- [Source document]:
I have the following dataframe
en | ko |
---|---|
Tuberculosis of heart | 심장의 결핵 |
Tuberculosis of myocardium | 심근의 결핵 |
Tuberculosis of endocardium | 심내막의 결핵 |
Tuberculosis of oesophagus | 식도의 결핵 |
Zoster keratoconjunctivitis | 대상포진 각막결막염 |
Zoster blepharitis | 대상포진 안검염 |
Zoster iritis | 대상포진 홍채염 |
I want a result like this.
en | ko |
---|---|
heart | 심장의 |
myocardium | 심근의 |
endocardium | 심내막의 |
oesophagus | 식도의 |
keratoconjunctivitis | 각막결막염 |
blepharitis | 안검염 |
iritis | 홍채염 |
This is just an example, I have about 50,000 word pairs. Been doing this for 1 week now.
CodePudding user response:
You can use:
import re
# identify duplicates
s = df.stack().str.split().explode()
dups = s[s.duplicated()].groupby(level=1).unique().to_dict()
# {'en': array(['Tuberculosis', 'of', 'Zoster'], dtype=object),
# 'ko': array(['결핵', '대상포진'], dtype=object)}
# remove them
df.apply(lambda s: s.str.replace('|'.join(dups[s.name]), '', regex=True))
Output:
en ko
0 heart 심장의
1 myocardium 심근의
2 endocardium 심내막의
3 oesophagus 식도의
4 keratoconjunctivitis 각막결막염
5 blepharitis 안검염
6 iritis 홍채염
CodePudding user response:
I don't know how extensible this will be to a larger dataset, given tat I don't know the structure of korean re:whitespace between entities, but it works on the given data.
We split the data into two columns, as the preposition "of" doesn't appear to exist in the 'ko' column and that impacts following steps. Then for each column, we split on whitespace to make list columns, we explode those to individual rows, then we get the value counts to determine which elements appear more than once
ko=df['ko'].str.split().explode().value_counts()
en=df['en'].str.split().explode().value_counts()
ko
결핵 4
대상포진 3
심장의 1
심근의 1
심내막의 1
식도의 1
각막결막염 1
안검염 1
홍채염 1
Name: ko, dtype: int64
After that, we use boolean indexing to select only those elements that appear only once for each series
ko_col=ko[ko==1]
en_col=en[en==1]
en_col
heart 1
myocardium 1
endocardium 1
oesophagus 1
keratoconjunctivitis 1
blepharitis 1
iritis 1
Name: en, dtype: int64
We rely on the fact that order should be preserved in the above steps, but worth spot checking in your larger dataset, and we recombine to create your output dataframe
new_df=pd.DataFrame({'en':en_col.index,'ko':ko_col.index})
new_df
en ko
0 heart 심장의
1 myocardium 심근의
2 endocardium 심내막의
3 oesophagus 식도의
4 keratoconjunctivitis 각막결막염
5 blepharitis 안검염
6 iritis 홍채염

- [What you will do]: Copy the part of the pandas thread that opens with the words containing "dups = s[s.duplicated()].groupby(level=1).unique().to_dict()" and closes with "s.str.replace('|'.join(dups[s.name]), '', regex=True))", substituting "repeats" for every "dups". The lines that come next are not needed for anything here.

- [Given data]:
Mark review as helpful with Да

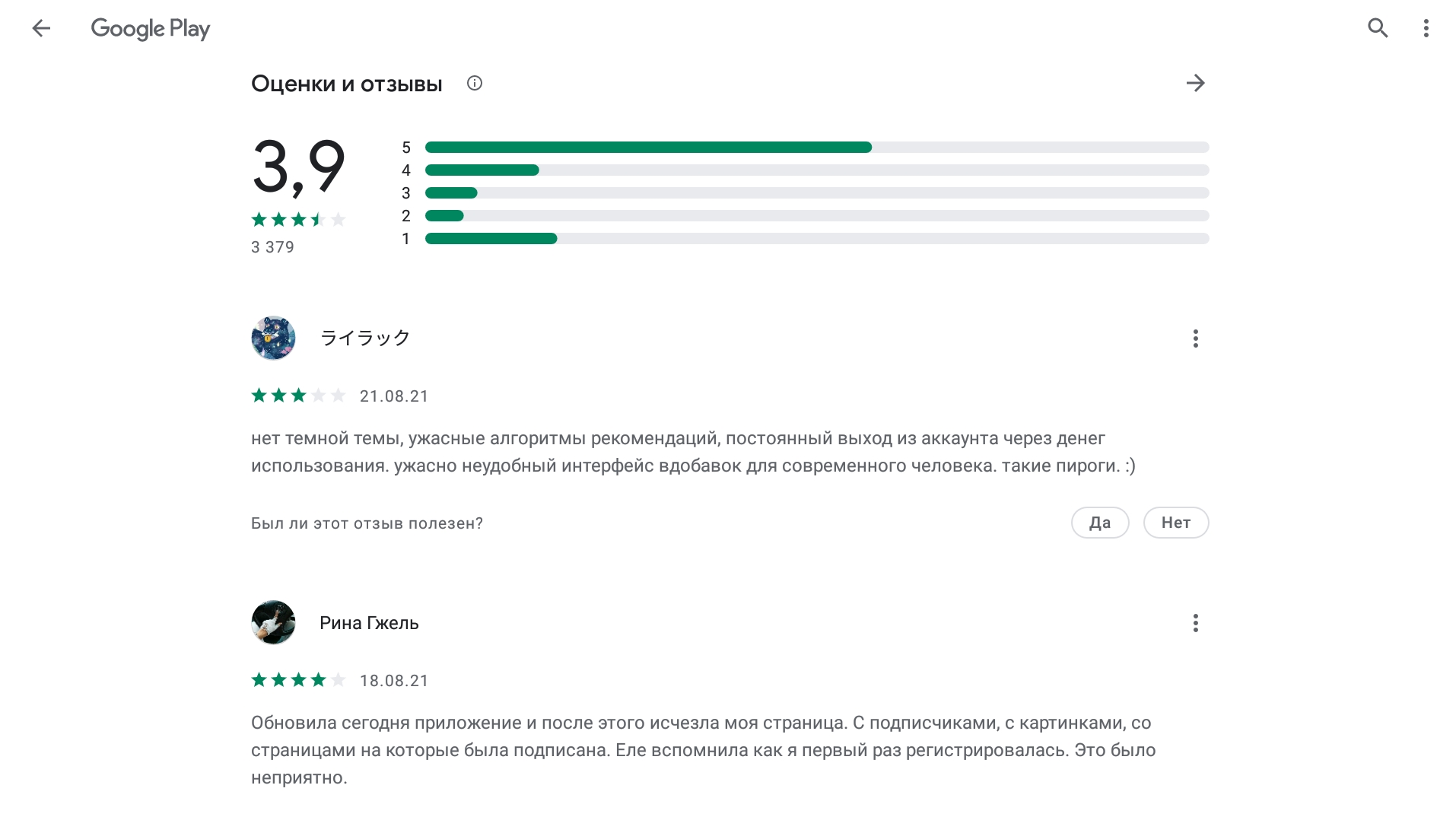coord(1100,523)
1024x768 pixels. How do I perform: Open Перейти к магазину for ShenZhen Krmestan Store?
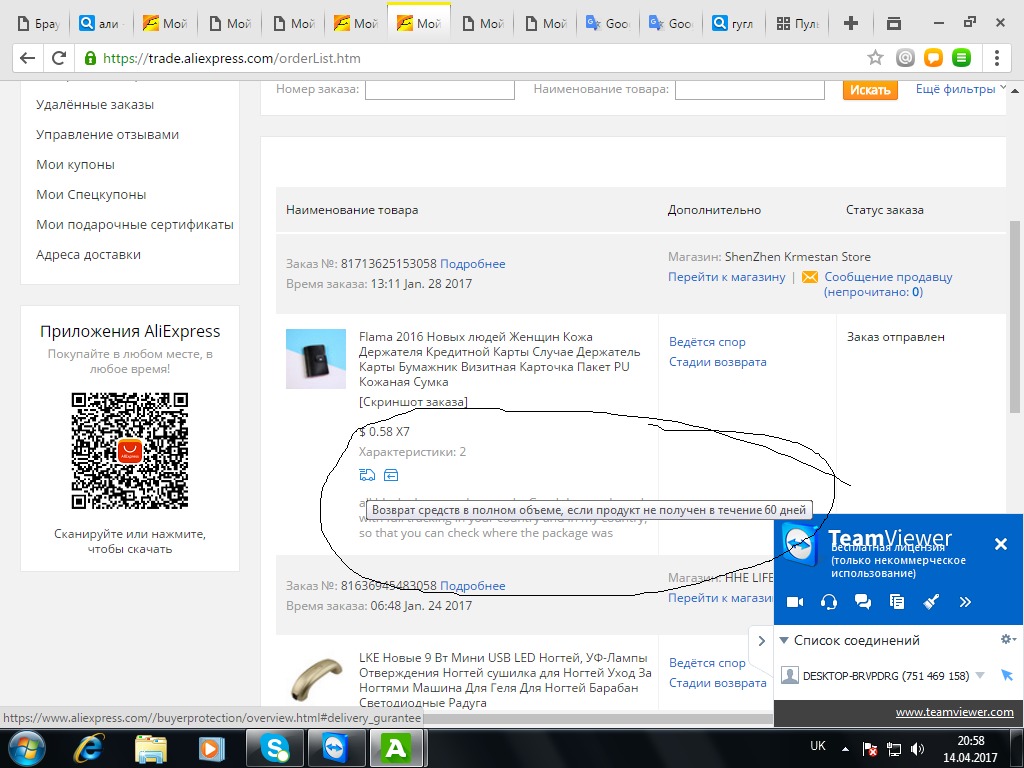click(x=727, y=277)
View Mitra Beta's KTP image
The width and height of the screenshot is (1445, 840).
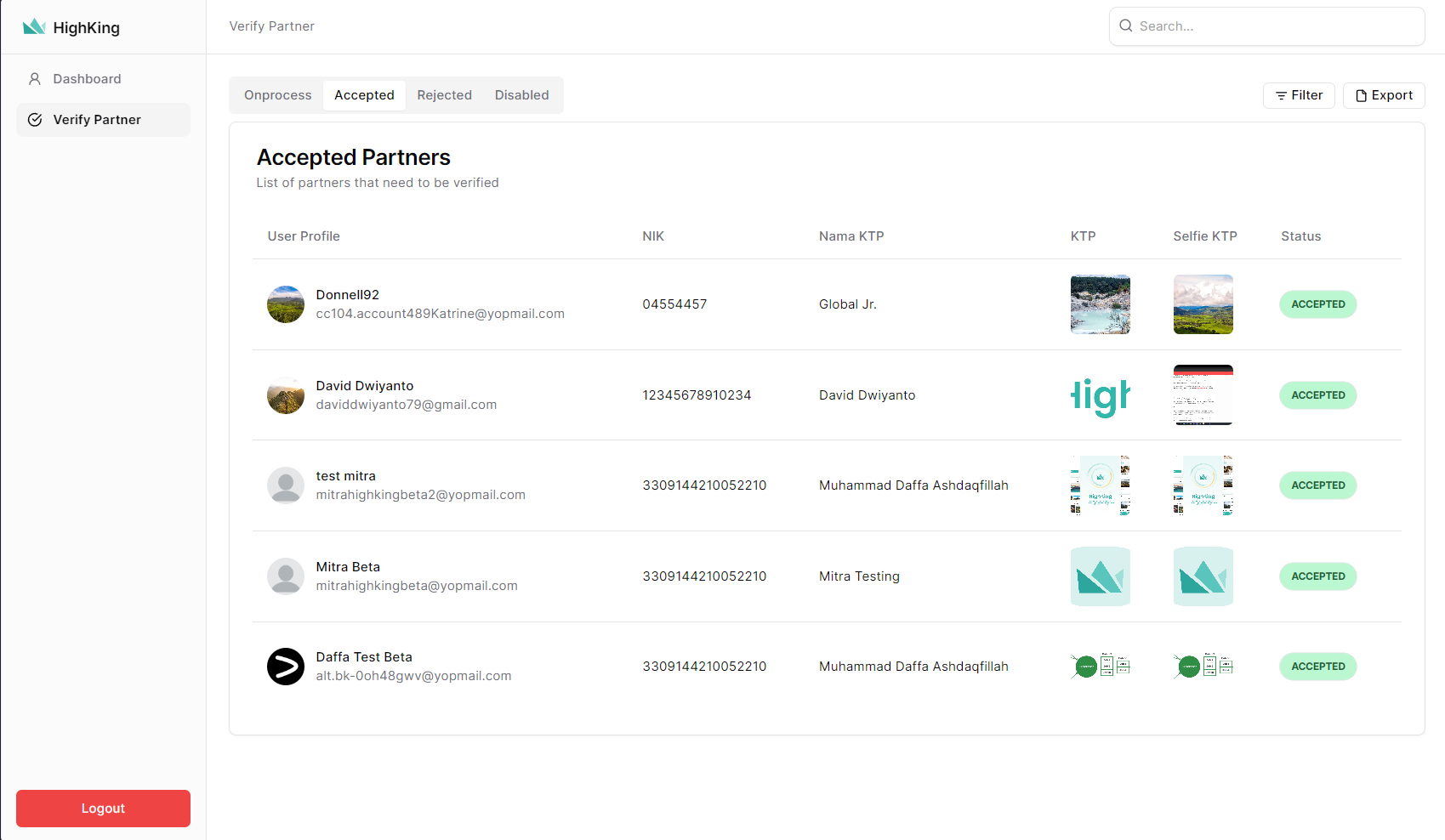pyautogui.click(x=1100, y=576)
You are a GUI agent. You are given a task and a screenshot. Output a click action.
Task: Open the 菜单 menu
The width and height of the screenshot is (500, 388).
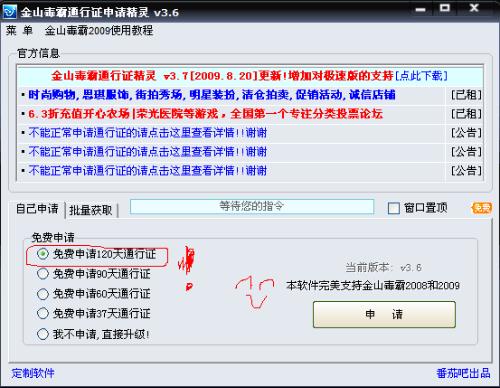click(19, 31)
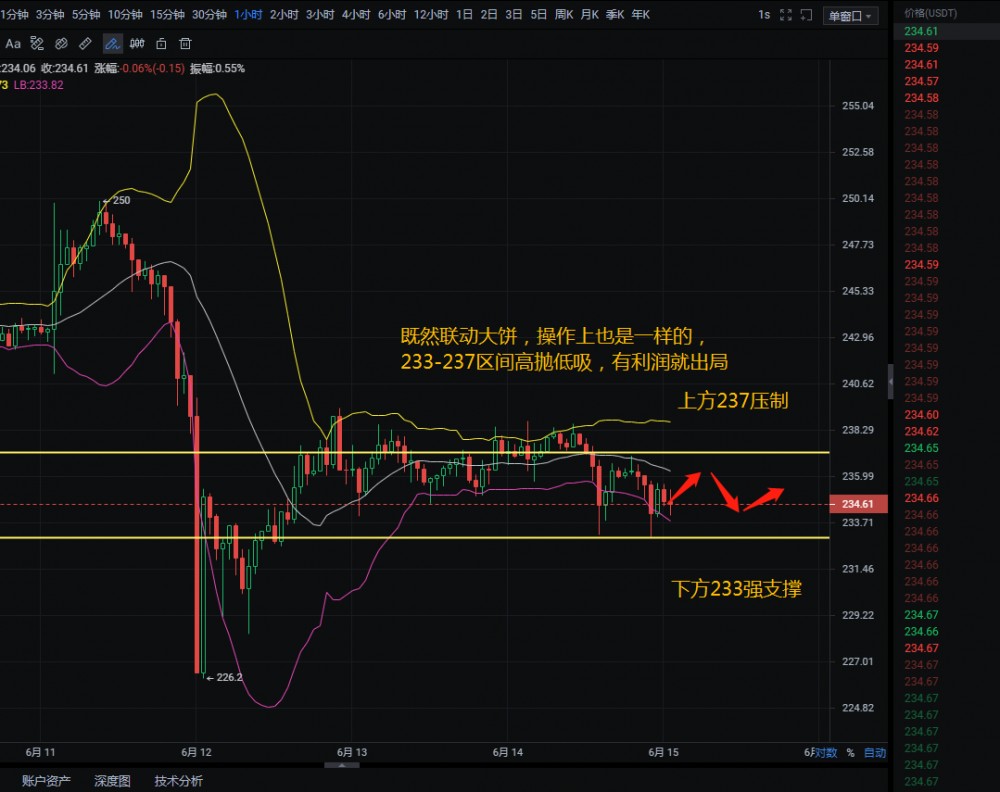Image resolution: width=1000 pixels, height=792 pixels.
Task: Click the lock drawings icon
Action: (x=161, y=44)
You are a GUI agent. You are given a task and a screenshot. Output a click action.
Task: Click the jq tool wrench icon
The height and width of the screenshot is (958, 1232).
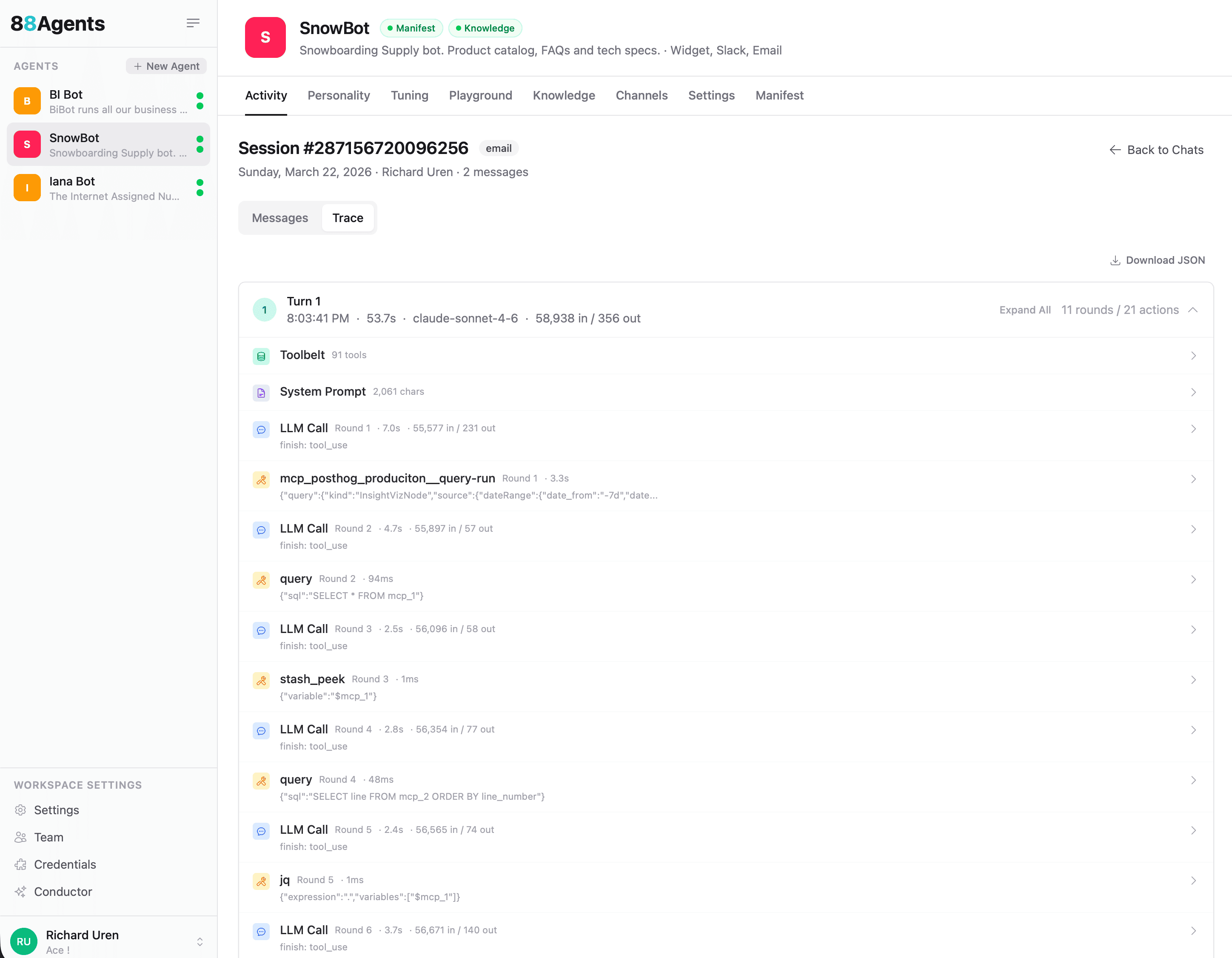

- [Solution for this problem]:
repeats = s[s.duplicated()].groupby(level=1).unique().to_dict()
# {'en': array(['Tuberculosis', 'of', 'Zoster'], dtype=object),
# 'ko': array(['결핵', '대상포진'], dtype=object)}
# remove them
df.apply(lambda s: s.str.replace('|'.join(repeats[s.name]), '', regex=True))